Task instructions: Count the lines of the data below that contain the string "height". Give only the number.
======== Material for this exercise
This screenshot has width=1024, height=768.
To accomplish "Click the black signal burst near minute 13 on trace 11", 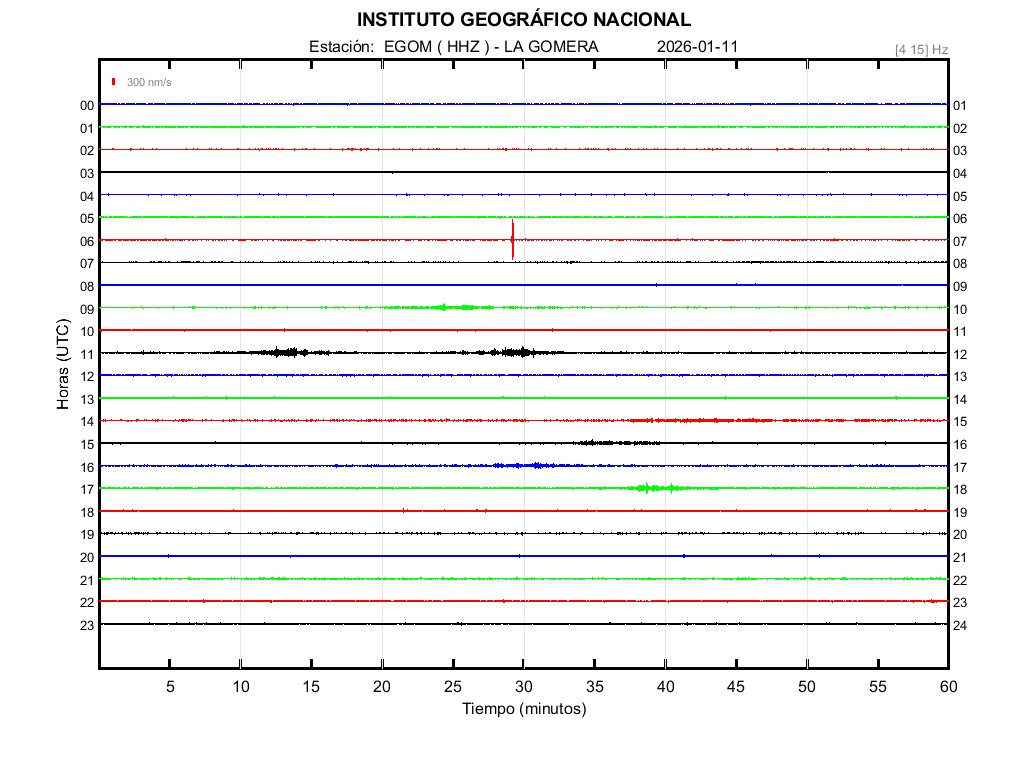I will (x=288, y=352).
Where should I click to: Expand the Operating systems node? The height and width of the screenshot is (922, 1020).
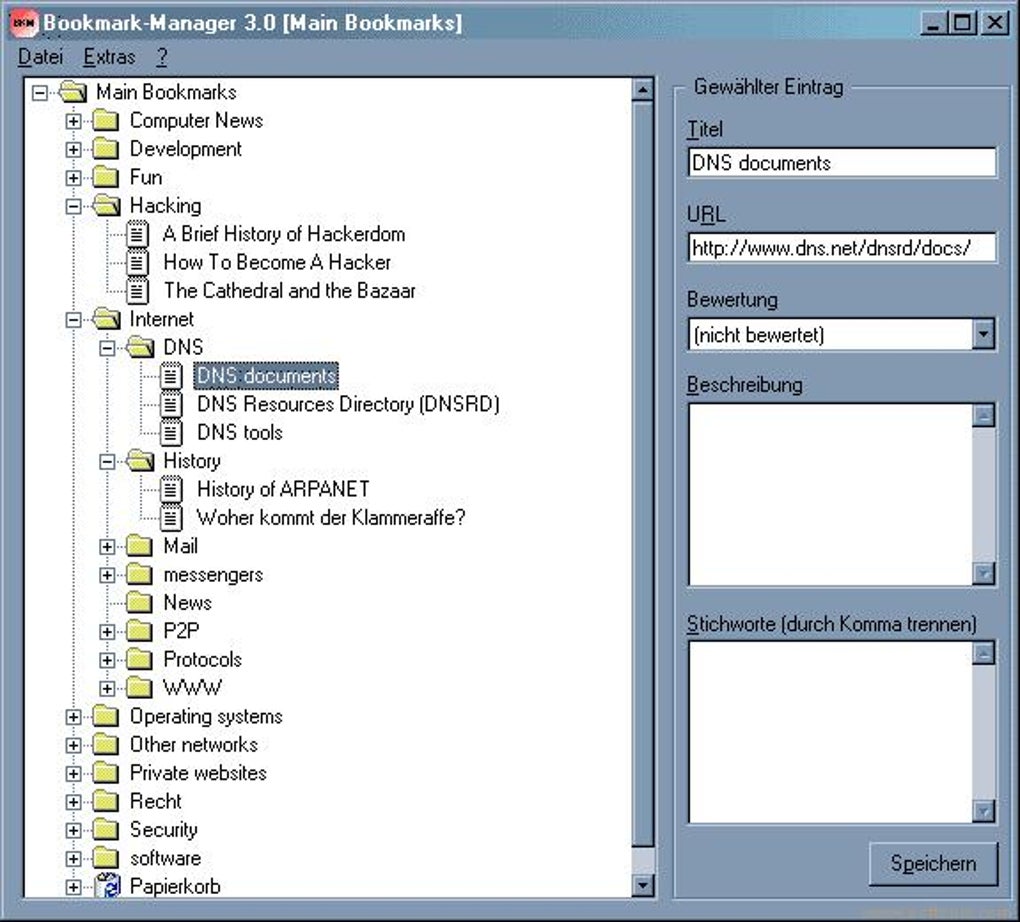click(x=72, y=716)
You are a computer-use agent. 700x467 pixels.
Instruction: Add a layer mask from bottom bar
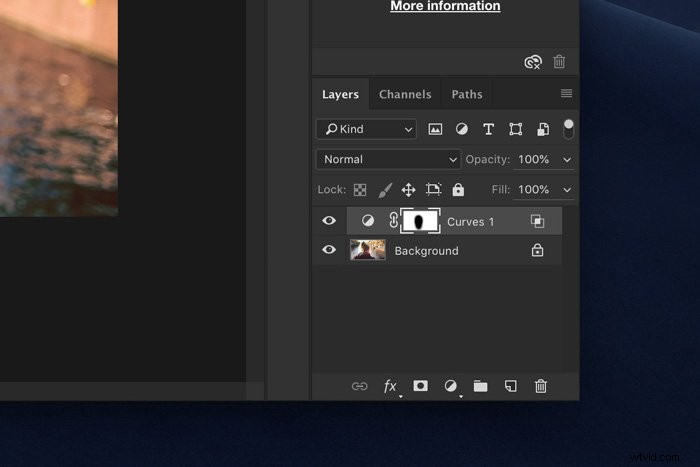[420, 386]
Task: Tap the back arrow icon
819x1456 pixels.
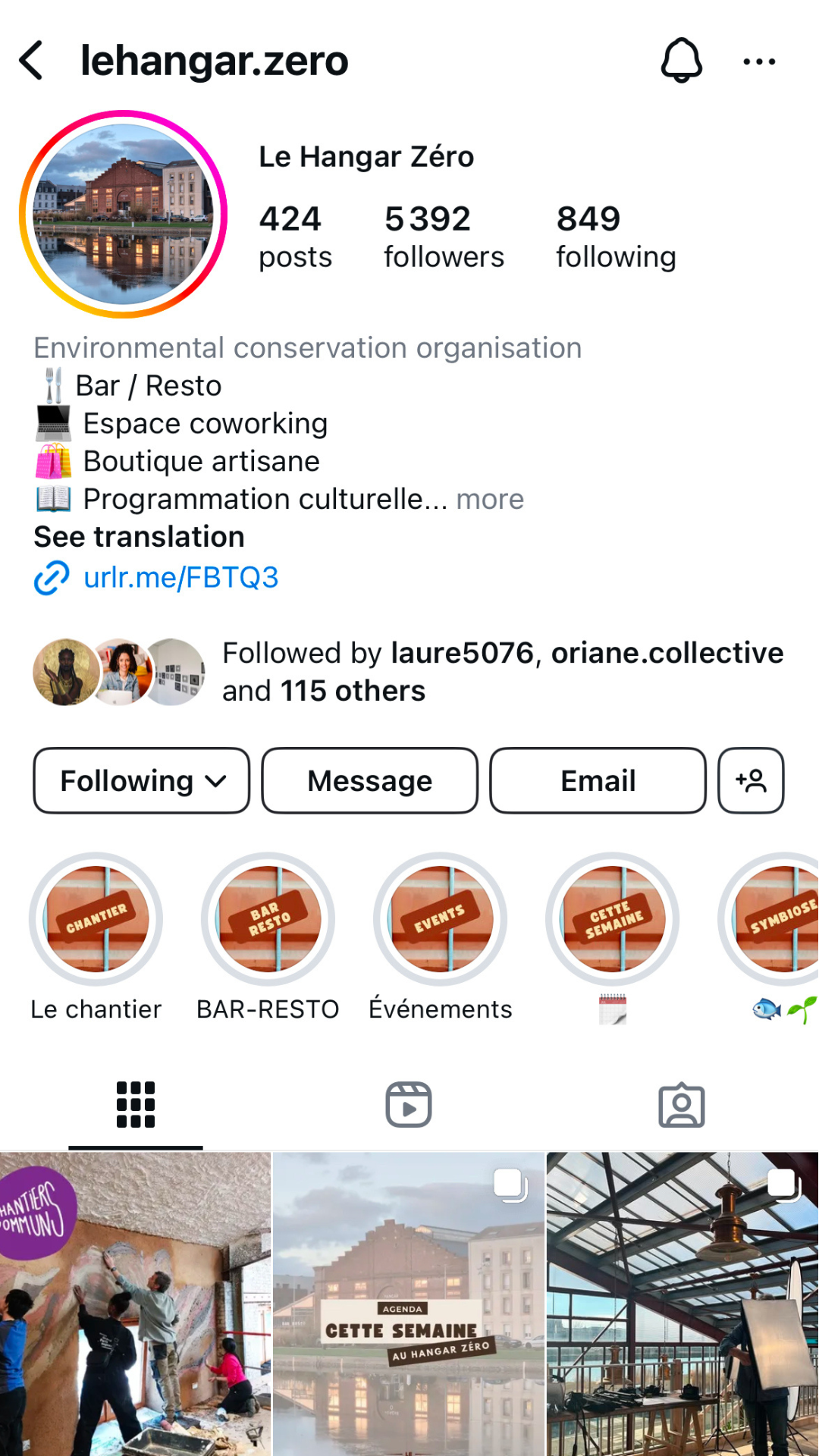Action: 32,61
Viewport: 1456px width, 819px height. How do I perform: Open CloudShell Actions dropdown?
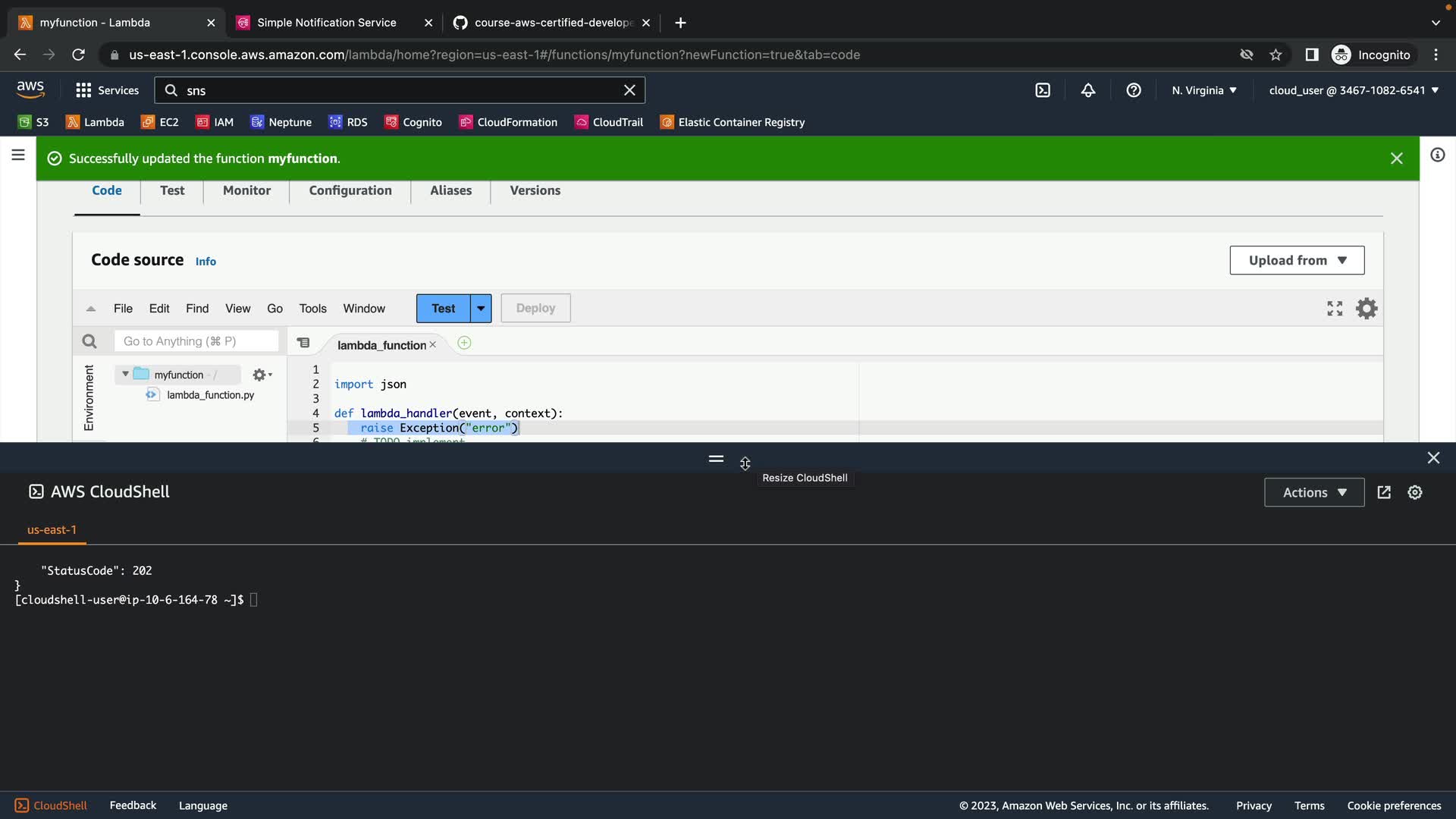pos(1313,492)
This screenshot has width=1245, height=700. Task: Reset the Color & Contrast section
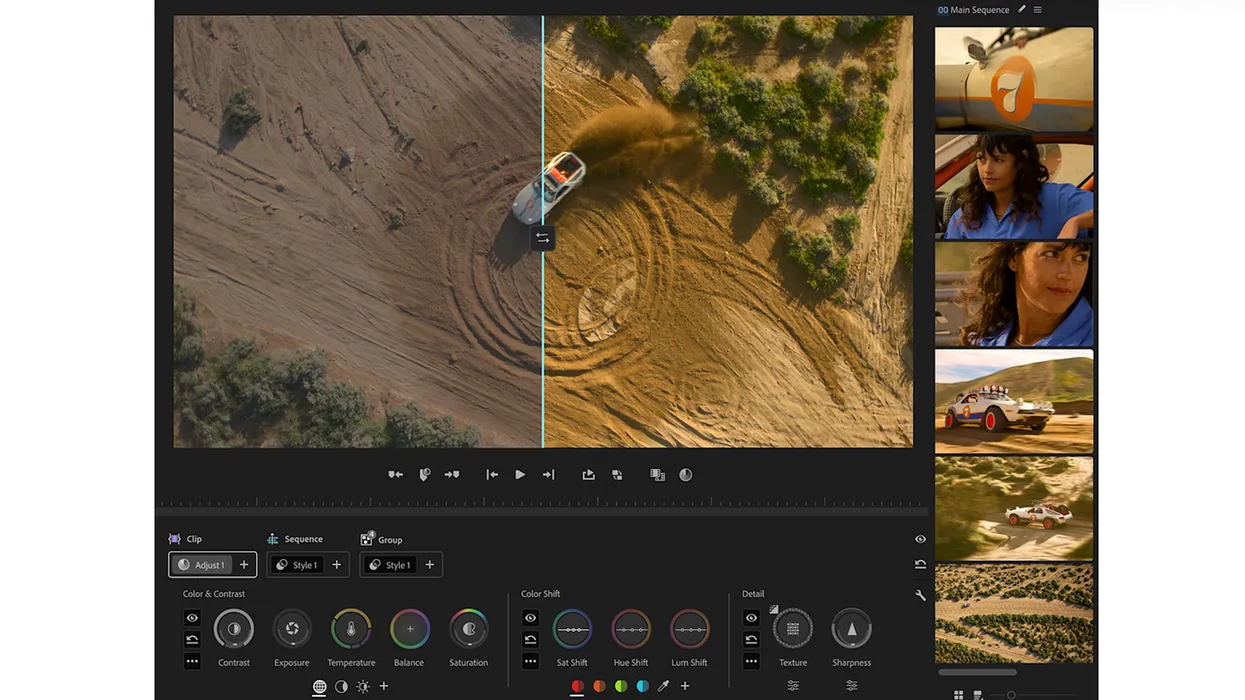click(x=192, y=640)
================
Complete response: 4